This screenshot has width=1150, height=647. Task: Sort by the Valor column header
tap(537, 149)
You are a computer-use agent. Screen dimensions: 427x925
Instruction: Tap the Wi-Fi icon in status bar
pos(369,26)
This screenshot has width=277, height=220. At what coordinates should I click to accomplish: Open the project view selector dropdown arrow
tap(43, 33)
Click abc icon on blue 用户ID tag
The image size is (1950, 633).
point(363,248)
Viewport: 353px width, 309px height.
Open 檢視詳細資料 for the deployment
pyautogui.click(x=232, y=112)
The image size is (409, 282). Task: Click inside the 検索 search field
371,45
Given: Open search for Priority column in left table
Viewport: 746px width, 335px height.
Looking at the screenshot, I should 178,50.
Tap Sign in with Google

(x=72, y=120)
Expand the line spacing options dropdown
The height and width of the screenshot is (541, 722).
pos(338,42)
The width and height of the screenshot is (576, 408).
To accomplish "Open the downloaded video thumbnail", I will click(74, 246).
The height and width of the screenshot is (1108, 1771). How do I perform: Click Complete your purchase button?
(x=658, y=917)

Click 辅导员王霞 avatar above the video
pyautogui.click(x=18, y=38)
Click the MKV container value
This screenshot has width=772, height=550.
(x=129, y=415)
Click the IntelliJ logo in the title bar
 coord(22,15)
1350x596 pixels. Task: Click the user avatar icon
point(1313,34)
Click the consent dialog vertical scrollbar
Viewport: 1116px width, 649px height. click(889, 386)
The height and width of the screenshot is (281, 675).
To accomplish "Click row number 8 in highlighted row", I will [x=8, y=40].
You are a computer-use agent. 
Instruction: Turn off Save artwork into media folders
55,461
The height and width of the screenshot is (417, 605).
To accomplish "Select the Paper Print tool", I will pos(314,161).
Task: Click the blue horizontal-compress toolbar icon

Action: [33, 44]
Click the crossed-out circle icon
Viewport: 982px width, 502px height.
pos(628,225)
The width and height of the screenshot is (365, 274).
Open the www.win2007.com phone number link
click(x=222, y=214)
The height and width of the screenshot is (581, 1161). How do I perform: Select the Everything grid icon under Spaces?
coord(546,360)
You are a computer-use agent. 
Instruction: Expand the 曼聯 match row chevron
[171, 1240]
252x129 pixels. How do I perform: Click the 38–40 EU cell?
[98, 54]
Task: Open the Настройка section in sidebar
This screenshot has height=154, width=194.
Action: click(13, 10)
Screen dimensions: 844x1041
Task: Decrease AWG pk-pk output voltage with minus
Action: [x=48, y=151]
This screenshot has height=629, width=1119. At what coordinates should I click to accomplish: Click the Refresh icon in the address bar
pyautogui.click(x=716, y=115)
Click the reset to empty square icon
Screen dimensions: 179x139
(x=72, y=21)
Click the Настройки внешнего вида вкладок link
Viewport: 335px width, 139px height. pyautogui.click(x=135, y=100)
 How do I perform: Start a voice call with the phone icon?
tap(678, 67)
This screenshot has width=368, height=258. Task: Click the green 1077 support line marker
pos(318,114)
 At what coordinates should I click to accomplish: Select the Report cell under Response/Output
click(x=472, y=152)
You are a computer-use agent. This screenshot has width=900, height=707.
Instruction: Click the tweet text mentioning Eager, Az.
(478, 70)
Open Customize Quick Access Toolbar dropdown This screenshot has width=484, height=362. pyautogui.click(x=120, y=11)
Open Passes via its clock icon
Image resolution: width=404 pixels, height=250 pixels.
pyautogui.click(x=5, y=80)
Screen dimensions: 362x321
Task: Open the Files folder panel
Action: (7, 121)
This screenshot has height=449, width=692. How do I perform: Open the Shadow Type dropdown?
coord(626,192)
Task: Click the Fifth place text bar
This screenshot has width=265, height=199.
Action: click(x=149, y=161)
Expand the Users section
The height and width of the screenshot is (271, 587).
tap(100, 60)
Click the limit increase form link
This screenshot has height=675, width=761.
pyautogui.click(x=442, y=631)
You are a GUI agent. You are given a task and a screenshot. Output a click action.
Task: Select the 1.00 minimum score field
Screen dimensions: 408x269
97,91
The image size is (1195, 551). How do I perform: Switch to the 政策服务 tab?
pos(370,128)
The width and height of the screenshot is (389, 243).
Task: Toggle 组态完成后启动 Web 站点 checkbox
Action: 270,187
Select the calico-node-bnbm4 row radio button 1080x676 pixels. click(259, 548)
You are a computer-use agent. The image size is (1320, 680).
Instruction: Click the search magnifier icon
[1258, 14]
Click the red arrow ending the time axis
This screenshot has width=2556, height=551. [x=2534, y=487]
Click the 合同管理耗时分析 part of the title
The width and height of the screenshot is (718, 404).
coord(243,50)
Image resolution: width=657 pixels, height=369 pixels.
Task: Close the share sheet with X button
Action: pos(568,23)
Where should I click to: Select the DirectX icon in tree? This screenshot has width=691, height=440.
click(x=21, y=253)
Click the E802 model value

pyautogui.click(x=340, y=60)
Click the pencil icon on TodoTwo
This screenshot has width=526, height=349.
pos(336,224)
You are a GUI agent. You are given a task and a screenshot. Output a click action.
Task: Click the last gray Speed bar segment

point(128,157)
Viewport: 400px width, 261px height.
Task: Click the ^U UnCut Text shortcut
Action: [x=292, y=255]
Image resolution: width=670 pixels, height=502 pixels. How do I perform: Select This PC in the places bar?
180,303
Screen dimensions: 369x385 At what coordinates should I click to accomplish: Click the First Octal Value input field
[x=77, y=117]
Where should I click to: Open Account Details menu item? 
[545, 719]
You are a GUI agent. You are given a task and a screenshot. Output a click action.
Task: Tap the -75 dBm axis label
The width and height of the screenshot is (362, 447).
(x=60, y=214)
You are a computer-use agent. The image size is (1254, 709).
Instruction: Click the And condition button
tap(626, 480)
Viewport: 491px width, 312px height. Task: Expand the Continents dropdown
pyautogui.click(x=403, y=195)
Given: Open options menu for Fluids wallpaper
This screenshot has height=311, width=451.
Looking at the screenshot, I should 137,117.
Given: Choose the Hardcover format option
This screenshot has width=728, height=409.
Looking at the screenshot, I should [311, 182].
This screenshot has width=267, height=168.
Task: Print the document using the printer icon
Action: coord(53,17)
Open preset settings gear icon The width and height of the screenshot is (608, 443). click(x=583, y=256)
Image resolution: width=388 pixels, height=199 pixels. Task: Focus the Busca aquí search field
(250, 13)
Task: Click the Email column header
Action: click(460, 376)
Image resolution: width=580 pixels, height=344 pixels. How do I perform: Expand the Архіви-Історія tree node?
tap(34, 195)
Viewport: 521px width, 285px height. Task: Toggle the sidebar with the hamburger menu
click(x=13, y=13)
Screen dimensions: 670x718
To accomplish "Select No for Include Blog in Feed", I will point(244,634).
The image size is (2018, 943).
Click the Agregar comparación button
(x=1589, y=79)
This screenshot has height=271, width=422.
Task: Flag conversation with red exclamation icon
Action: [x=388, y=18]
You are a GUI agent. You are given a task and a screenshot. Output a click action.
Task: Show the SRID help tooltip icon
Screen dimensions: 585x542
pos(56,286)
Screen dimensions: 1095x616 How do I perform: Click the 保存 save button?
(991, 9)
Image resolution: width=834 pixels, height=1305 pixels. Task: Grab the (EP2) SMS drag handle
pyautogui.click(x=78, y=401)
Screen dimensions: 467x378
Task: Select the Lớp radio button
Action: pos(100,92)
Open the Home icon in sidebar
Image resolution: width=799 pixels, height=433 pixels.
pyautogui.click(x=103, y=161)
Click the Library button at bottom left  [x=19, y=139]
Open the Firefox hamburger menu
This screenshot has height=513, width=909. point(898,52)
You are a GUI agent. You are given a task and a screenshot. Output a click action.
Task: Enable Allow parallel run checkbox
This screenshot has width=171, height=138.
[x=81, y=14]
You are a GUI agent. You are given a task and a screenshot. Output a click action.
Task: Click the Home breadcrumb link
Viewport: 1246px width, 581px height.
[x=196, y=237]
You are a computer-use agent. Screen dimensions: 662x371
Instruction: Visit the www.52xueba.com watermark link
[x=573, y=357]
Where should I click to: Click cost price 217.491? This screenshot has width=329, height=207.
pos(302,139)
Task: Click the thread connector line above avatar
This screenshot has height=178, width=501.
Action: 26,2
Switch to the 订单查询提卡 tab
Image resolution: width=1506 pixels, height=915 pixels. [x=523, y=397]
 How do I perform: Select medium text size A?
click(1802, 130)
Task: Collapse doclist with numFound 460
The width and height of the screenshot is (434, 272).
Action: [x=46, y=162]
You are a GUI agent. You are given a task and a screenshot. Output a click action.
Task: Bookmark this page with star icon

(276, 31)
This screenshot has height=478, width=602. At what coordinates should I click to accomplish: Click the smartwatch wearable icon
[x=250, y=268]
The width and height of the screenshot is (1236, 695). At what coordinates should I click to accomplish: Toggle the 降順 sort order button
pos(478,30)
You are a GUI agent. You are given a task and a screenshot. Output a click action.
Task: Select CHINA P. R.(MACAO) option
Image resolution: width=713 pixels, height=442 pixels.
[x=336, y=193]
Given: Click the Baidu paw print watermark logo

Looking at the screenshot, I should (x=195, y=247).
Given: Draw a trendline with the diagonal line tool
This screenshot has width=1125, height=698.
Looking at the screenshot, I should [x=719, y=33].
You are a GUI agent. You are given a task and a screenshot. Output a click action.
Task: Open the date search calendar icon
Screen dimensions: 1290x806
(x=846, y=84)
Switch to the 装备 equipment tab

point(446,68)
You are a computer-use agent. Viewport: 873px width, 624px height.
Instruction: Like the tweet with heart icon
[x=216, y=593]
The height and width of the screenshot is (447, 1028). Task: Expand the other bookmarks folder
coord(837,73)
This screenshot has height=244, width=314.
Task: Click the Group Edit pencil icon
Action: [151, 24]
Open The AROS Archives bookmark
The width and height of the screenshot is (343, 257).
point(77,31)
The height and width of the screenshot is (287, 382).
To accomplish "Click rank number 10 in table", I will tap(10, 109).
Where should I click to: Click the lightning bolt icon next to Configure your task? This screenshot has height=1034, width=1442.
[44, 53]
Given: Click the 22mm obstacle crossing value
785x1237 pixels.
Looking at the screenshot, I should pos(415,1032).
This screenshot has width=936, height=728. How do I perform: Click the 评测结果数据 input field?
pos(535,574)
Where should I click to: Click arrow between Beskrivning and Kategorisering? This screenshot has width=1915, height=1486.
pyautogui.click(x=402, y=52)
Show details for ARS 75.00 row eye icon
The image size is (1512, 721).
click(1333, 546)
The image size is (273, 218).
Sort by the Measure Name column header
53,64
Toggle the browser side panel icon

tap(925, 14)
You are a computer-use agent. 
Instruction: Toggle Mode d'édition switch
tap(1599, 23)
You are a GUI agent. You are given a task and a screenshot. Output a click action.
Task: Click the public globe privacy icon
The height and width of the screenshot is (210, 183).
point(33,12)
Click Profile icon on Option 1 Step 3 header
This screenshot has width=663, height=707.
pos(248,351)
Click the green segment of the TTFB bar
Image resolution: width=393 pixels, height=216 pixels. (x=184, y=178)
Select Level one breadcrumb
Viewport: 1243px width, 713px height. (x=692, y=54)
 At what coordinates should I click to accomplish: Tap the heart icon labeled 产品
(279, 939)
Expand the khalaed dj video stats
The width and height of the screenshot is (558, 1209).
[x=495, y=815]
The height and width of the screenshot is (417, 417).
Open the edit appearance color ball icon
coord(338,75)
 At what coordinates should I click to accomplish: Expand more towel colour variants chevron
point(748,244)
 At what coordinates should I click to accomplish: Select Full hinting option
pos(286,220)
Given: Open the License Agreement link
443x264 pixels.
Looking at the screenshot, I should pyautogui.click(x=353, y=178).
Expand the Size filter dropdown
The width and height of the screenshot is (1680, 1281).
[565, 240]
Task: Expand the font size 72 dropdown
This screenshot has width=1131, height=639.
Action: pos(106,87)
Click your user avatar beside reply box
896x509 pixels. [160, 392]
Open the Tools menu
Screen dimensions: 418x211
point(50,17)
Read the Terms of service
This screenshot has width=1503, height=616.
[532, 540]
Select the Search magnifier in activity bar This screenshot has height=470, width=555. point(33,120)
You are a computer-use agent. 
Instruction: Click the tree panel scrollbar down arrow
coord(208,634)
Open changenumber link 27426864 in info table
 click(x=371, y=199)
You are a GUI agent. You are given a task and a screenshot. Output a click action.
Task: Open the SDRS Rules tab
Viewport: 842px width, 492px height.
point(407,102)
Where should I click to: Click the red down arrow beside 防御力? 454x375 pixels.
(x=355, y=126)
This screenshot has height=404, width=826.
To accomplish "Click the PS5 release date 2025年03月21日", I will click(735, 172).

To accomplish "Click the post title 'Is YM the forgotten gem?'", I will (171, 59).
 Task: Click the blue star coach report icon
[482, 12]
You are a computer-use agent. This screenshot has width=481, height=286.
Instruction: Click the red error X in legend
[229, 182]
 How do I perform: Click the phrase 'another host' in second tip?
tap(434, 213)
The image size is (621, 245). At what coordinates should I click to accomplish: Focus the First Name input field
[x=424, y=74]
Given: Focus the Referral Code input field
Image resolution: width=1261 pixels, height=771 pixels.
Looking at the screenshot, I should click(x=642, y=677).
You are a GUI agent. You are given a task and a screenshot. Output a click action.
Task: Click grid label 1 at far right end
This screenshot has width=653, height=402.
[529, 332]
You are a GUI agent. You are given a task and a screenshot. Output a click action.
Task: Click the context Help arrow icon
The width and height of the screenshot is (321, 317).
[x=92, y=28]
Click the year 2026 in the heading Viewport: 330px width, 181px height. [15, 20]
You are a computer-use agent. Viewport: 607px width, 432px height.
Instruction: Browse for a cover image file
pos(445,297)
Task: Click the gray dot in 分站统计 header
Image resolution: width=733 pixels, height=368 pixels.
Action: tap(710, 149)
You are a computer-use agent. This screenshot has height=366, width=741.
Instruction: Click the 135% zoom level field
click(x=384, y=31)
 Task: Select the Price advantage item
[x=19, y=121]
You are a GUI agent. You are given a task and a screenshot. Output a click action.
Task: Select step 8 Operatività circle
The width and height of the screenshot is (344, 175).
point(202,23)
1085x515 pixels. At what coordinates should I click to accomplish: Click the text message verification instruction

__Exercise goal__
The required output is the stretch of entries above from the line containing "Open the www.win2007.com phone number link" through the line containing "Open Passes via its clock icon", reproduced exactly.

__Task output__
Open the www.win2007.com phone number link
click(x=222, y=214)
The height and width of the screenshot is (581, 1161). How do I perform: Select the Everything grid icon under Spaces?
coord(546,360)
You are a computer-use agent. 
Instruction: Expand the 曼聯 match row chevron
[171, 1240]
252x129 pixels. How do I perform: Click the 38–40 EU cell?
[98, 54]
Task: Open the Настройка section in sidebar
This screenshot has height=154, width=194.
Action: click(13, 10)
Screen dimensions: 844x1041
Task: Decrease AWG pk-pk output voltage with minus
Action: [x=48, y=151]
This screenshot has height=629, width=1119. At what coordinates should I click to accomplish: Click the Refresh icon in the address bar
pyautogui.click(x=716, y=115)
Click the reset to empty square icon
Screen dimensions: 179x139
(x=72, y=21)
Click the Настройки внешнего вида вкладок link
Viewport: 335px width, 139px height. pyautogui.click(x=135, y=100)
 How do I perform: Start a voice call with the phone icon?
tap(678, 67)
This screenshot has width=368, height=258. Task: Click the green 1077 support line marker
pos(318,114)
 At what coordinates should I click to accomplish: Select the Report cell under Response/Output
click(x=472, y=152)
You are a computer-use agent. This screenshot has width=900, height=707.
Instruction: Click the tweet text mentioning Eager, Az.
(478, 70)
Open Customize Quick Access Toolbar dropdown This screenshot has width=484, height=362. pyautogui.click(x=120, y=11)
Open Passes via its clock icon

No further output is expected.